As a transportation solution, e-bikes seem promising as they are relatively affordable and offer busy families more transportation options. Today, the sale of these transportation devices have mushroomed into a booming global enterprise. According to an e-bike market analysis by Mordor Intelligence, the e-bike market size is expected to grow from $28.87 billion in 2023 to $52.59 billion by 2028.

“The summer of 2023 has brought sharp questions about how safe e-bikes are, especially for teenagers,” Richtel points out. “Many e-bikes can exceed the 20-mile-per-hour speed limit that is legal for teenagers in most states; some can exceed 55 miles per hour. But even when ridden at legal speeds, there are risks, especially for young, inexperienced riders merging into complex traffic with fast-moving cars and sometimes distracted drivers.”

According to the local police, the San Diego beach town of Encinitas was recently prompted to declare a state of emergency for e-bike safety following two serious crashes between teens on e-bikes and vehicles. One resulted in a fatality.

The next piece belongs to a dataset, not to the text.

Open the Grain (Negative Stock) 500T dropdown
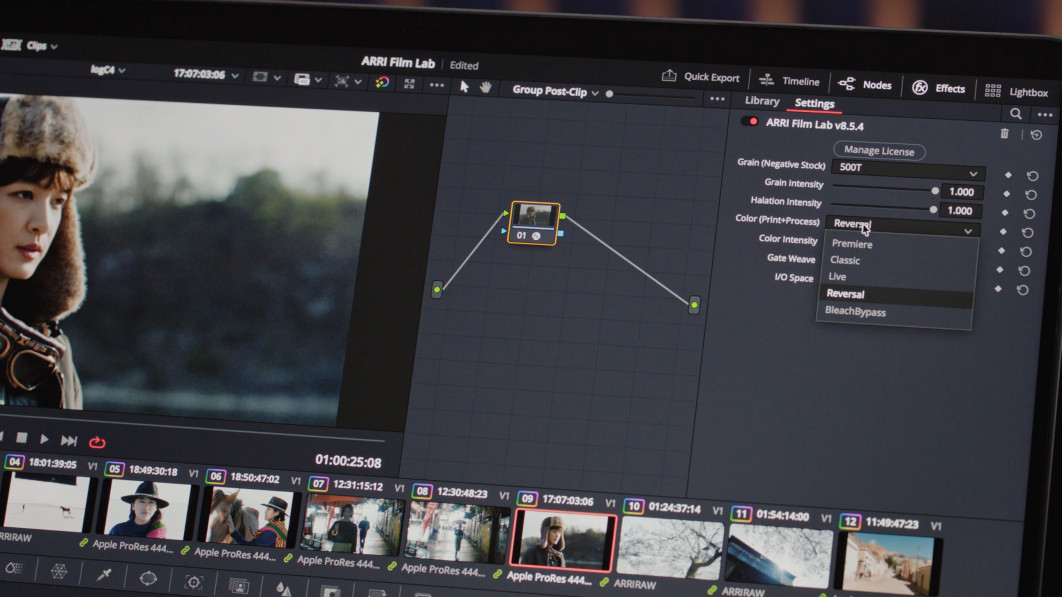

“Being able and willing to take risks and try new things is a part of our natural tendency to explore the world during adolescence. It’s a fundamental aspect of learning,” says a report by the University of California, Los Angeles Center for the Developing Adolescent. “Every time we do something with an uncertain outcome — taking a ‘risk’ — dopamine is released.” For teens, the response becomes amplified when peers are present, or if a kid even thinks peers are watching, notes the report. The “rewarding feelings” from an unhealthy risk becomes more intense. “Our reward system during these years is generally more excited by risks than at other times in our lives,” says the report. “The attraction of risk and novelty can make (teens) more vulnerable to unhealthy behaviors, such as reckless driving.”

Seeing kids screaming along a street at 20+ mph on an e-bike, “popping a wheelie,” meaning raising the front wheel off the ground and holding it there, seems to be becoming a common sight in some cities.

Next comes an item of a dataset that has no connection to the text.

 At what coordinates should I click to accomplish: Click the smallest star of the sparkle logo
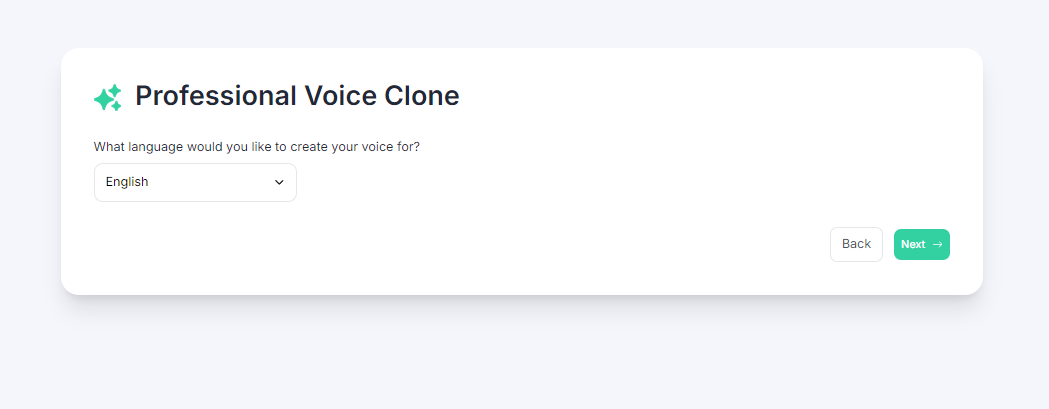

“To some policymakers and law enforcement officials, the technology has far outpaced existing laws, regulations and safety guidelines. Police and industry officials charge that some companies appear to knowingly sell products that can easily evade speed limits and endanger young riders,” writes Richtel. “Two federal agencies, the Consumer Product Safety Commission, and the National Highway Traffic Safety Administration, said they were evaluating ‘how best to oversee the safety of e-bikes,'” says the Times report.

Even without the proliferation of e-bikes, the Centers for Disease Control and Prevention statistics show that “car drivers ages 16 to 19 are three times as likely to be killed in a crash as drivers 20 or older, and bicyclists ages 10 to 24 have the highest rate of emergency room visits for crashes.” And now, a new tragic statistic seems to be emerging. According to the website eBicycle, patents for e-bikes have been around since the late 1800s, but big companies became interested in electric bicycles in the 1990s. Today, the global electric bicycle market is skyrocketing, as our two frontline safety agencies are, sadly, just now “evaluating” a situation the could have been predicted long ago.